It is pertinent in my view because people want to discuss it as if it is already "job", and regular "work" like any other "work" is "work", as if there is a "worker" there is "work". More than that, some want it decriminalized, with no regulations, while others legalized with job industry designation.
In order for something to be destigmatized, legitimized, or abolished, if seen to be not worth the effort. Then all those cards should be on the table being looked at.
We need to know what that "work" is and indeed if it is work, or can be work.
Where it fits, how it applys to similar work, is all part of the examination process to see; where/if it fits into our agreed to social contract, how it could fit better and what it takes to make it fit.

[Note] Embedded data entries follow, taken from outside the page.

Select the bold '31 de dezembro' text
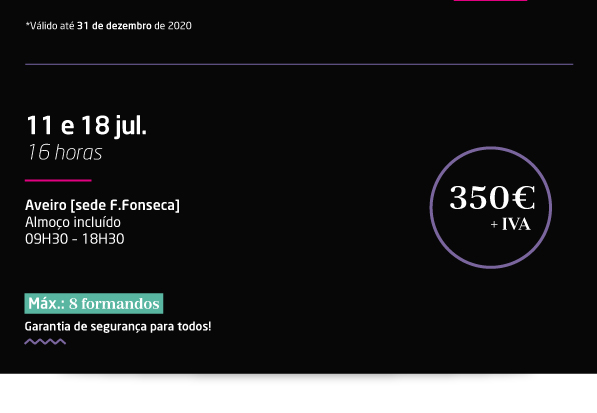The height and width of the screenshot is (413, 597). [114, 26]
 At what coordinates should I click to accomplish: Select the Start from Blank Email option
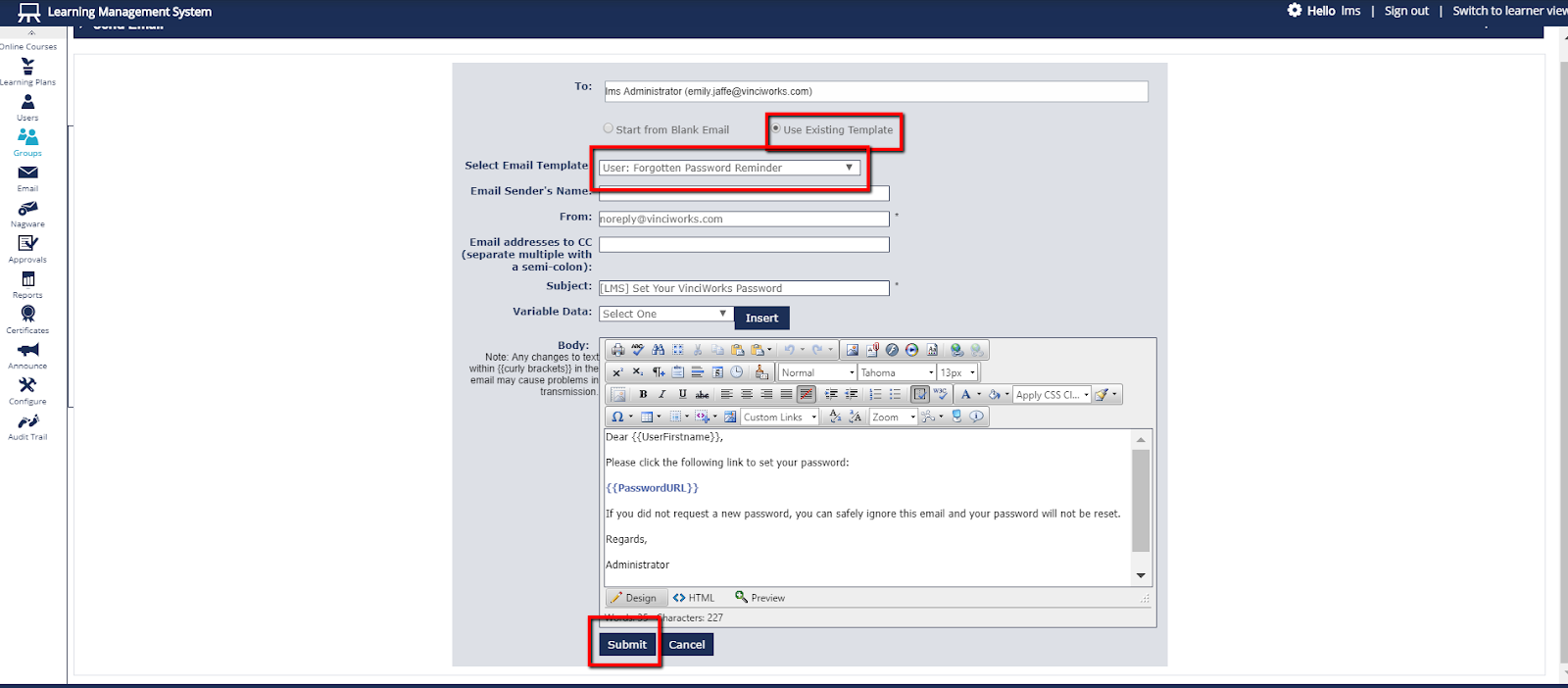pos(609,128)
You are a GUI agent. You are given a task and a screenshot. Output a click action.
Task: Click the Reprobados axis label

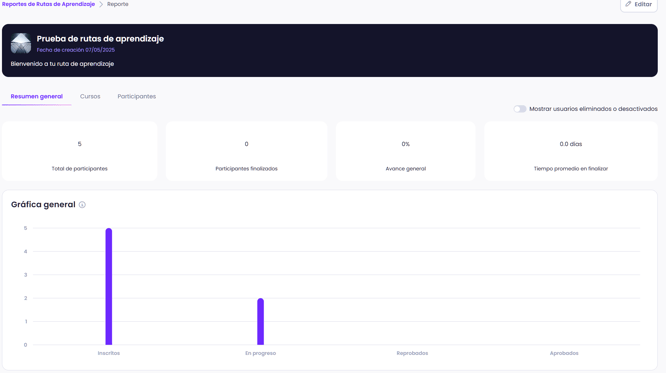412,353
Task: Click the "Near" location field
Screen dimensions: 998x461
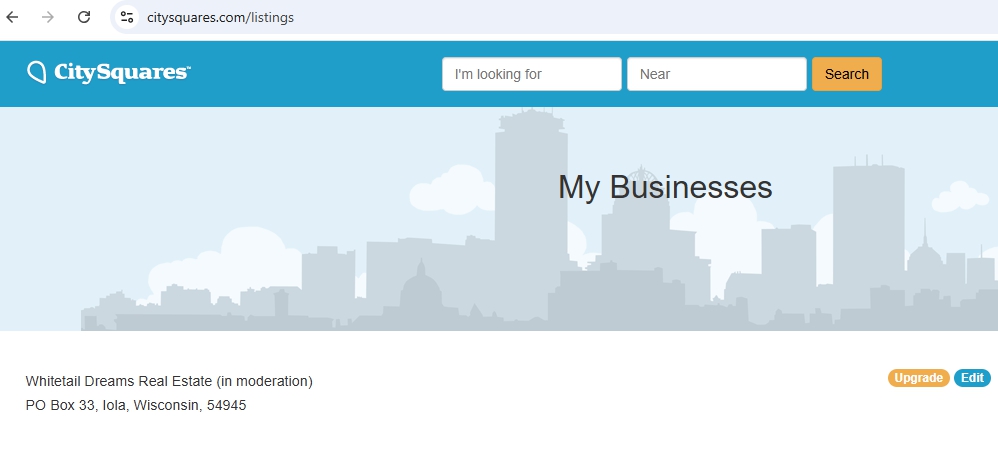Action: [x=716, y=74]
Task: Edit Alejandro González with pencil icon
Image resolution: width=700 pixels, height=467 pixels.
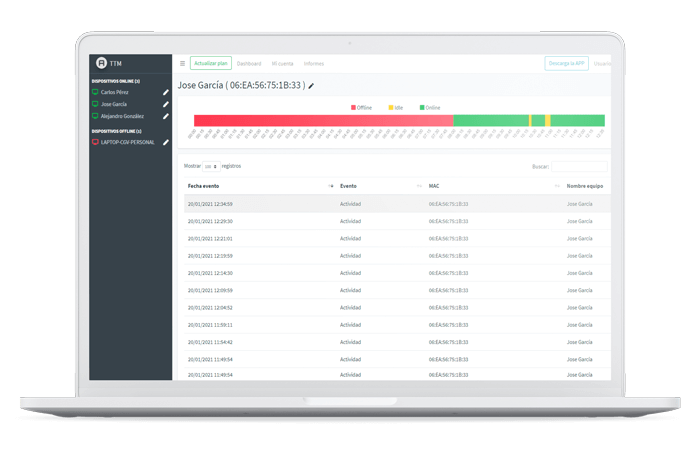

We can't have legally accepted work, that in reality compells people to give their lives into the service of another, because there is no regulations, that everyone else has to follow in order to assure personal autionomy is met...in accordance with our Charter of Rights.
There are no blank slate consumer rights.
People can't kill bears for their gall bladders, because people want to buy them for their health benefits.
Do we as a society think some have a right to risk other people's lives, no matter how willing they are, so that they can have an ejaculatory response in public and private, without regulations?
Is a bear worth more than some human's lives?
Officially granting some greater civil liberties than others is wrong headed. And there is no job or gender equity in that direction.
Things can't stay the way they are, people are suffering, and dying, over ejaculatory responses, for god's sakes, solutions need to be found. Yesterday.